J. K. Rowling revealed in an interview in October of 2007 that she always saw the character of Albus Dumbledore, the old and wizened avuncular headmaster of Hogwarts and advisor to Harry, as gay. It is not entirely obvious in the books themselves as they stand, and yet, because the author has said it, it is technically canon to consider this to be the case. Dumbledore was in love (unrequited, apparently) with Gellert Grindelwald, one of the most nefarious wizards of all time. Grindelwald was formerly Dumbledore’s friend, but Dumbledore defeated Grindelwald in a wizarding duel after he realized how evil he was (at the expense of Dumbledore’s sister’s life), and gained the Elder Wand from him when he did so. Grindelwald was then imprisoned for life, and was later killed by Voldemort when he would not reveal where the Elder Wand had gone. It appears, then, that due to his misplaced affections earlier in life, Dumbledore went on to be a lifelong celibate.

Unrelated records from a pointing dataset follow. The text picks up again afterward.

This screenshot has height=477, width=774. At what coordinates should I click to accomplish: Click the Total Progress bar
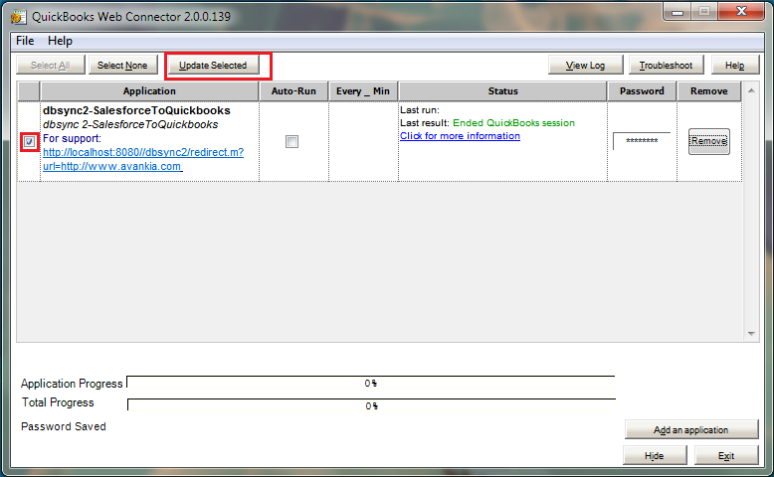coord(370,405)
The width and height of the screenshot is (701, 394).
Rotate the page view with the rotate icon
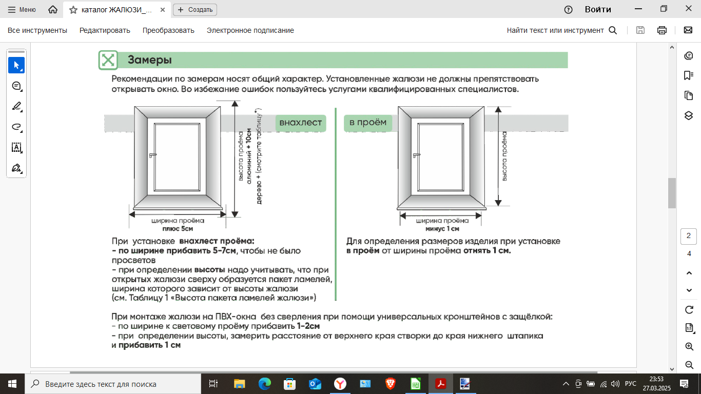tap(689, 309)
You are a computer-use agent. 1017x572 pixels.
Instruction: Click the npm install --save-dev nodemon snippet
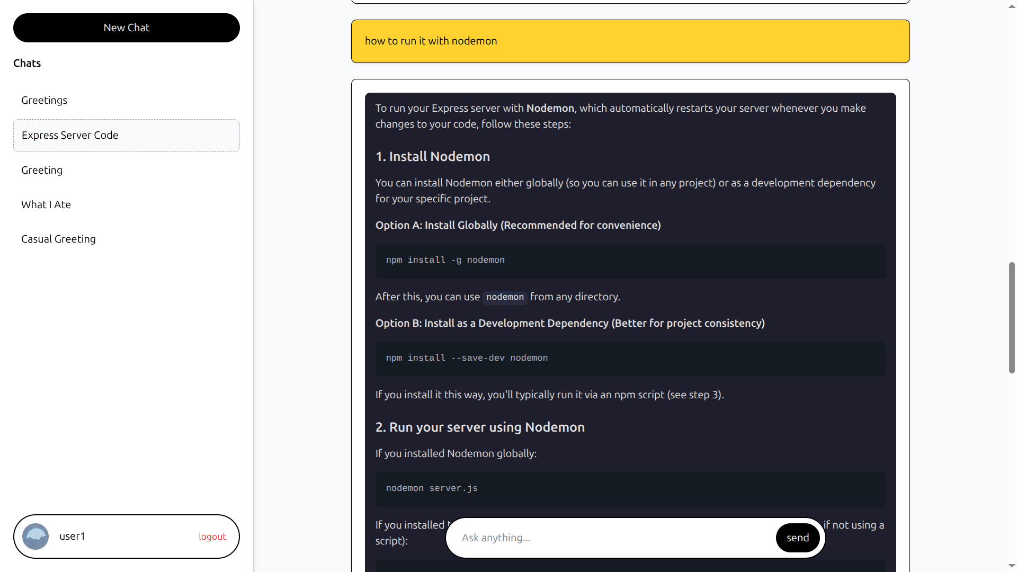(x=630, y=359)
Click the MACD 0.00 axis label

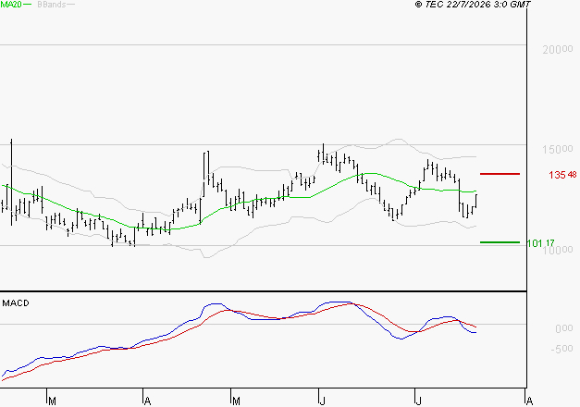[563, 328]
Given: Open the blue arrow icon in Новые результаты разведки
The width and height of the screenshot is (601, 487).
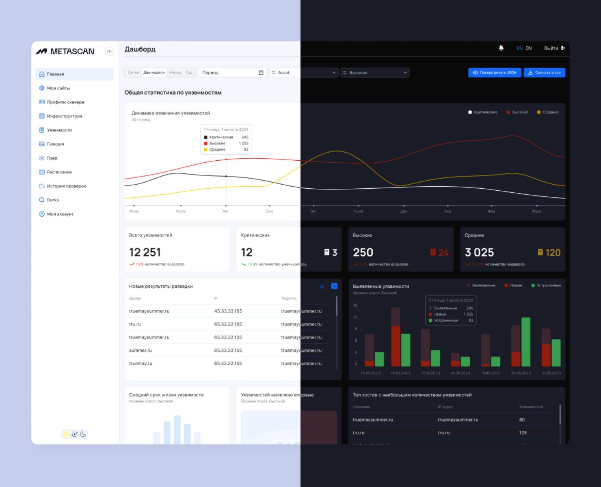Looking at the screenshot, I should click(334, 286).
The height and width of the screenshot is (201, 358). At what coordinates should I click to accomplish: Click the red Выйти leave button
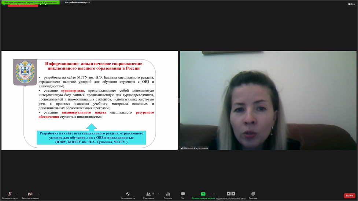349,196

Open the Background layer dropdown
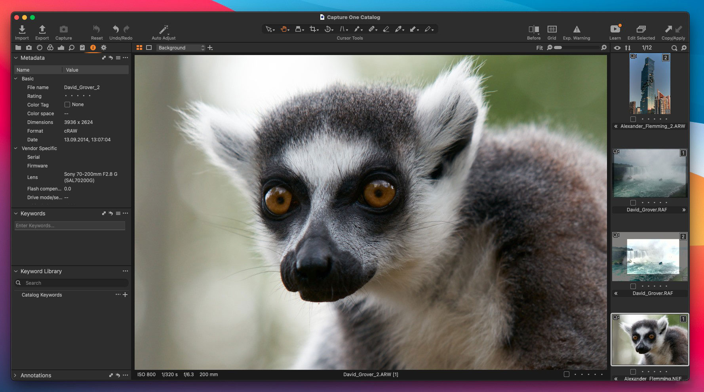tap(181, 48)
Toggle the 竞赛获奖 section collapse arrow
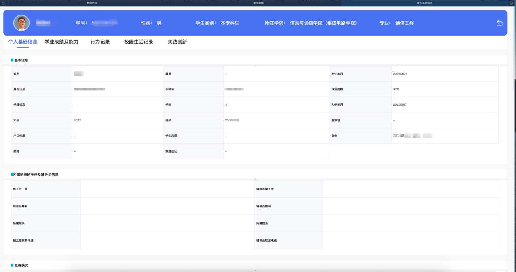Viewport: 516px width, 272px height. pos(256,270)
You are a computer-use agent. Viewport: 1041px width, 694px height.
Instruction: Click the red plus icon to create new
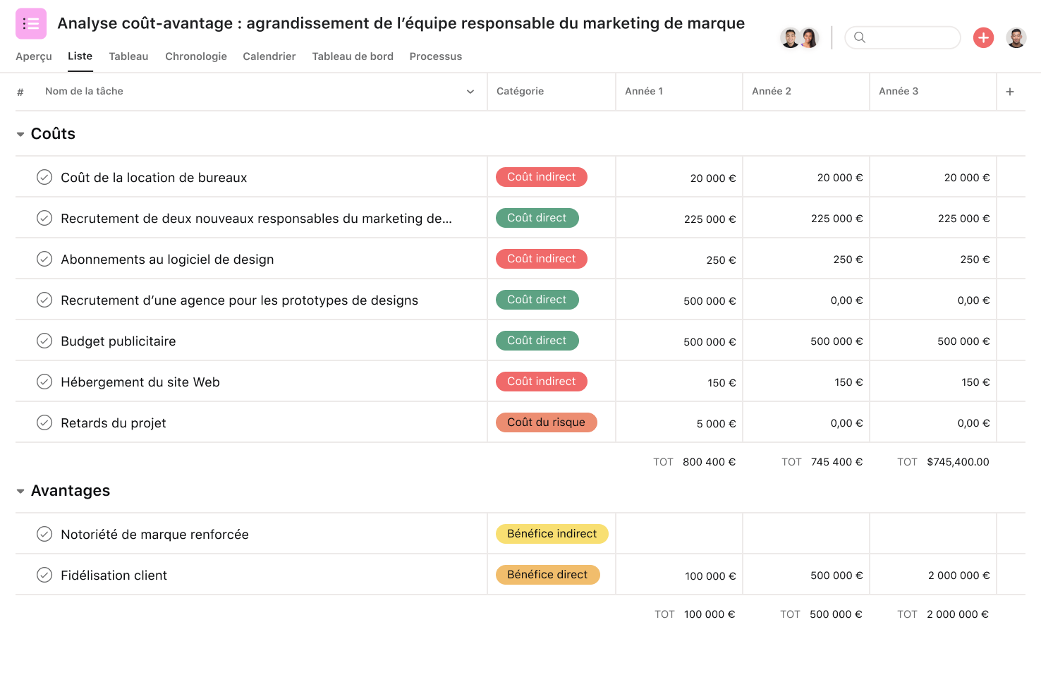click(x=983, y=37)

People, of course, had a field day in their imaginations with the chapter of the final book, “King’s Cross,” in which Harry is in a limbo-like state and has a final in-depth conversation with Dumbledore, and he wakes up in that state naked with Dumbledore in the room. Tell me what “rule” there is that a change of existential and spiritual states means that one’s ostensible form in such a state comes clothed? Nothing untoward need be thought to have occurred during this pre-conversational moment in that limbo state. And, given Dumbledore’s advanced age and habit of celibacy, I’m sure he wouldn’t have just turned on a dime in order to take advantage of a confused and unconscious soul in difficulty simply because he was “there.” I’ve met a large number of celibate gay men in my time, including Catholic priests; it’s perfectly possible to “be gay” without being in relationships or having sex -- ask any single gay or lesbian person this, or for that matter, any straight person who happens to be single.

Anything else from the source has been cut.